YOUR TASK: Edit the items below by replacing every instance of "screenshot" with "image", keeping everything else identical. Leave out the pictures when you reproduce them.

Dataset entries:
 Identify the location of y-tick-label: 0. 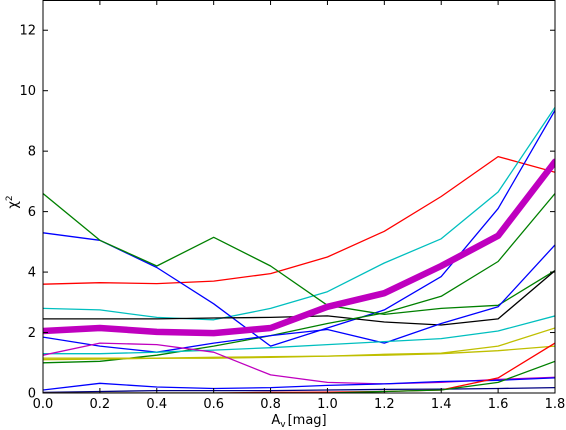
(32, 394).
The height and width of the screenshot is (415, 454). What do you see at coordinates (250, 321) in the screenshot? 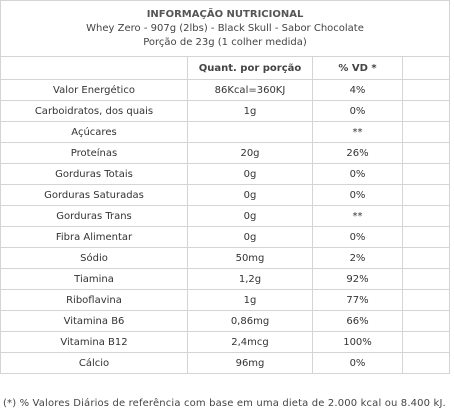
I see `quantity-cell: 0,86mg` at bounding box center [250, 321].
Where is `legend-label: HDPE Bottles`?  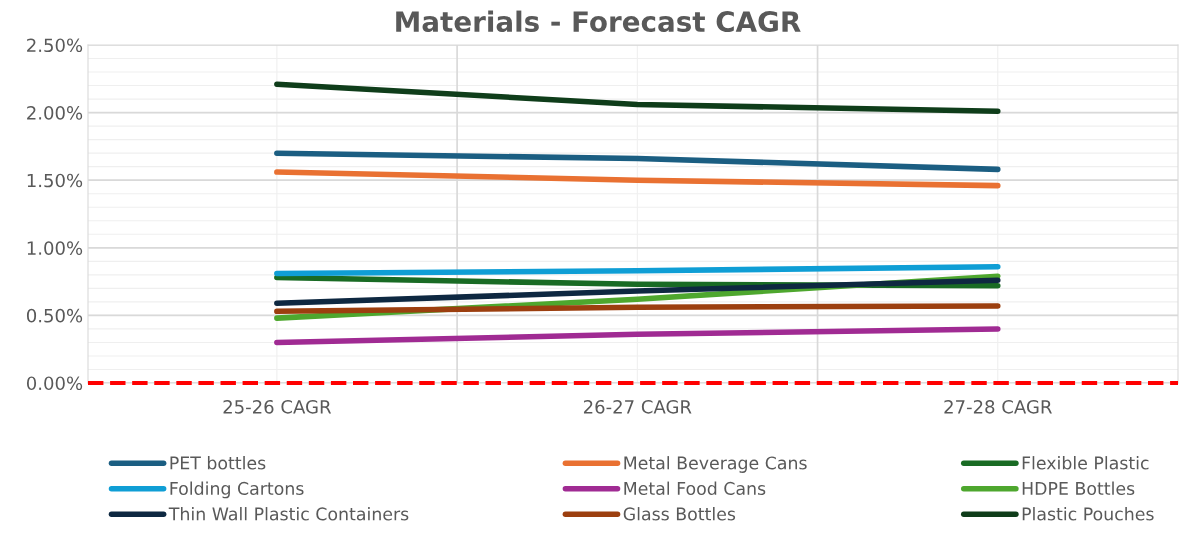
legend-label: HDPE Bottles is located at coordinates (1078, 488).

RESULT FOR THIS TASK:
 Identify the location of y-tick-label: 0. 
(32, 394).
The height and width of the image is (415, 454). What do you see at coordinates (250, 321) in the image? 
I see `quantity-cell: 0,86mg` at bounding box center [250, 321].
Where is `legend-label: HDPE Bottles`?  
legend-label: HDPE Bottles is located at coordinates (1078, 488).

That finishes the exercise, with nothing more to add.